Sementara keinginan Filipina ini dipandang sejumlah pihak menyimpang dari pendirian AS, seorang pejabat Departemen Luar Negeri AS mengatakan, Washington tidak pernah menentang pembicaraan antara Manila dan Beijing, dan bahwa pembicaraan bilateral selama ini selalu menjadi salah satu pilihan.
Pejabat itu menegaskan, yang ditentang AS adalah menggunakan negosiasi langsung antara negara-negara pengklaim wilayah sengketa di Laut China Selatan sebagai prasyarat. China sudah lama mengatakan, pihaknya hanya akan menyelesaikan sengketa wilayah maritim melalui perundingan bilateral dan menolak penyelesaian multilateral.

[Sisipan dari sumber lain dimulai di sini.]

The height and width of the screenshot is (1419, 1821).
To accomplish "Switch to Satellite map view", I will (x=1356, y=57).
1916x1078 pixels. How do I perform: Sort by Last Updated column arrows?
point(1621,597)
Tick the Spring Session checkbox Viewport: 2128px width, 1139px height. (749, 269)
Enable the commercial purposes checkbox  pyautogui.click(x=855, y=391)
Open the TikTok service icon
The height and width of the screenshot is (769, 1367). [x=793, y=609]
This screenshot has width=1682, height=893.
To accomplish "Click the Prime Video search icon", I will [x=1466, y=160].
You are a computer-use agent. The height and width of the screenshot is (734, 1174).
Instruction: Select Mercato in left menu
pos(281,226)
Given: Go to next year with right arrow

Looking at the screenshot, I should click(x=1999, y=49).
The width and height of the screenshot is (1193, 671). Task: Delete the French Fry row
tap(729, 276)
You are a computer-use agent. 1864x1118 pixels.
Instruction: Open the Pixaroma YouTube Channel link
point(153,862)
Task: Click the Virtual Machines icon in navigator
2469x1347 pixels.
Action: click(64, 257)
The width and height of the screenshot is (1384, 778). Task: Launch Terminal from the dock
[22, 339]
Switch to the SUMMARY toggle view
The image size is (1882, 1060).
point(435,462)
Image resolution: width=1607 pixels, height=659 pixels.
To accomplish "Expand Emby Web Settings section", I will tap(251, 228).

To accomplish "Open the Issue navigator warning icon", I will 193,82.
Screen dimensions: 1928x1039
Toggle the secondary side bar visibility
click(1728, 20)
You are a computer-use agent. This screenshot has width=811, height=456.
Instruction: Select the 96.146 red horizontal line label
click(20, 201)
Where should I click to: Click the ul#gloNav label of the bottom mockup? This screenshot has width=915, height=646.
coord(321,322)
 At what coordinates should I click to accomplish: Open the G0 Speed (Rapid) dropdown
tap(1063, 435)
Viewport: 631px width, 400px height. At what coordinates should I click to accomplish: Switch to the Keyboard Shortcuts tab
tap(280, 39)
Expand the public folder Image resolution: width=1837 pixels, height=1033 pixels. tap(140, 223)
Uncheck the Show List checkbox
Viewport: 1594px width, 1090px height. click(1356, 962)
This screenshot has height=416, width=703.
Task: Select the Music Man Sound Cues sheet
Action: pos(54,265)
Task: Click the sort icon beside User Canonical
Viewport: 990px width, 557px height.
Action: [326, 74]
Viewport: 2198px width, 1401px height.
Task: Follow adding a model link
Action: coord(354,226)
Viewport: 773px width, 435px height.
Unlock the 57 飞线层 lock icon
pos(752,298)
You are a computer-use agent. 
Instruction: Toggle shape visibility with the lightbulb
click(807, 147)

Bonnie Glaser dari Pusat Kajian Strategis dan Internasional (CSIS) mengatakan kepada VOA, Washington tidak pernah menentang bentuk-bentuk lain perundingan dan telah menegaskan bahwa mekanisme multilateral juga perlu diambil, khususnya ketika pembicaraan bilateral tidak membuahkan hasil. [ab/uh]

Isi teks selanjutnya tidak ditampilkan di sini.